That is a super cheesy way to start a post—I’m acknowledging that—but trust me other things I just titled it were cheesier.
Here’s what I’m trying to say: I’ve been going through an interesting period, where I’ve been attempting to do a whole bunch of career-related things that are out of my comfort zone (including, by the way, sending out weekly newsletters).
Now, I have a history, as we all do to some degree, of trying things out of my comfort zone and I have a particular way I do that:
I try, get frustrated, beat myself up for not knowing how to do this thing I should in no way already know how to do, either proceed or not proceed but definitely take plenty of time to delve into self-recrimination.
Here’s what’s been happening lately:
I’ve approached what I’m doing as a learning process. I didn’t intend to do this. The truth is, I met this psychic (Katie Hawkins—faithful listeners will remember her from several Issues episodes and I highly recommend checking her out, as she does readings over the phone).

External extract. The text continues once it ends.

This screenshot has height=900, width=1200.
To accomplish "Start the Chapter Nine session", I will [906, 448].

Anyway I’m not even into psychics but I found myself in Ojai one weekend and when I asked a friend who went to Ojai a lot what I should do, she texted back simply “Rev Katie.” Katie works out of this bizarre, cool little store across the street from the Byron Katie Institute (no relation) and when I went to her that time, I left feeling more positive about my life than I had in months.
She told me I was going to enter a period of amazing luck.

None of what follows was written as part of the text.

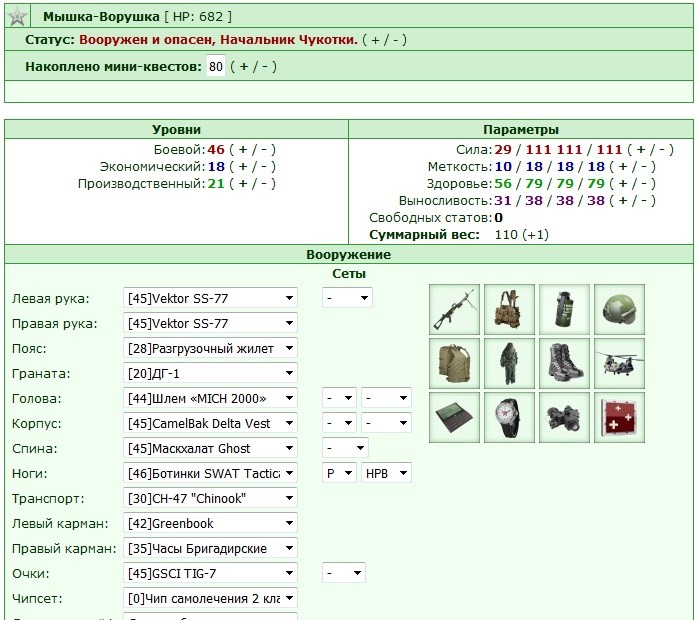Open the Граната ДГ-1 dropdown
The image size is (699, 620).
click(x=210, y=373)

Snort if you want—well, of course a psychic would tell you that, that’s what you’re paying them for!—but I believed her, despite the fact that I felt supremely unlucky at the time. She told me crazy, random things were going to happen that would feel incredibly coincidental—someone would call with the answer to a question at just the moment I realized I had the question, opportunities were going to pop up everywhere. I didn’t buy it, of course—I was going through a break up and feeling uninspired in my career and all the typical 21st century things we call crises—but a month or so later, something shifted. I started to feel better. It was like when I had a bulging disk in my L4 (for those of you who don’t speak back problems, that’s lower back and it’s painful) and painkillers and cortisone shots and steroids weren’t helping and I had an epidural scheduled but then one day, after months of pain, I woke up and my back felt slightly better. I decided to cancel the epidural and the talks of surgery I’d been having with my doctor. I moved around more. Two weeks later, I started physical therapy. Three months later my back felt fine and now, three years later (knock on wood), I’m pretty much pain free.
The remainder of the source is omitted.